In this blog, we’re not focusing on product certification, but rather on ASSE backflow tester certification. Backflow prevention standards and required certifications vary by jurisdiction. In some areas, backflow testers must become ASSE certified to perform the necessary maintenance of backflow preventers. Readers will find out what it takes to obtain an ASSE certification to get the process started.
Documentation and Experience
People must show documentation that states they have industry experience. This means individuals have to work in plumbing, mechanical, or a related field prior to obtaining the certification. Beginning plumbers can’t start the job and expect to get backflow tester certified shortly after. It takes time!
Certification Class and Tests
Not many people like taking tests. Unfortunately, testing is what it takes to obtain an ASSE certification. Workers must take a 40-hour training class to ensure they have the knowledge and skills needed to be in the profession. In order to “graduate” from the class, people must take a written exam and a practical exam, showing their skills.
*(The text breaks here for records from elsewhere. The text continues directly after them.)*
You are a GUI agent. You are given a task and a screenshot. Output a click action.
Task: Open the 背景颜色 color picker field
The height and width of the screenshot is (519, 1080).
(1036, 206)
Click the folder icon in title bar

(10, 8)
ASSE certification only lasts three years. This timeline means that individuals must take a refresher course when the time comes. People must retake the written and practical tests as well. Backflow prevention equipment is constantly evolving, so it’s important to stay up-to-date with industry trends, such as who the top-selling backflow manufacturers are. The refresher course and exams will also ensure that workers haven’t lost their knowledge over the years.
Obtaining an ASSE certification is an essential aspect of being in the backflow prevention field. The certification will prove that workers have what it takes to inspect these devices.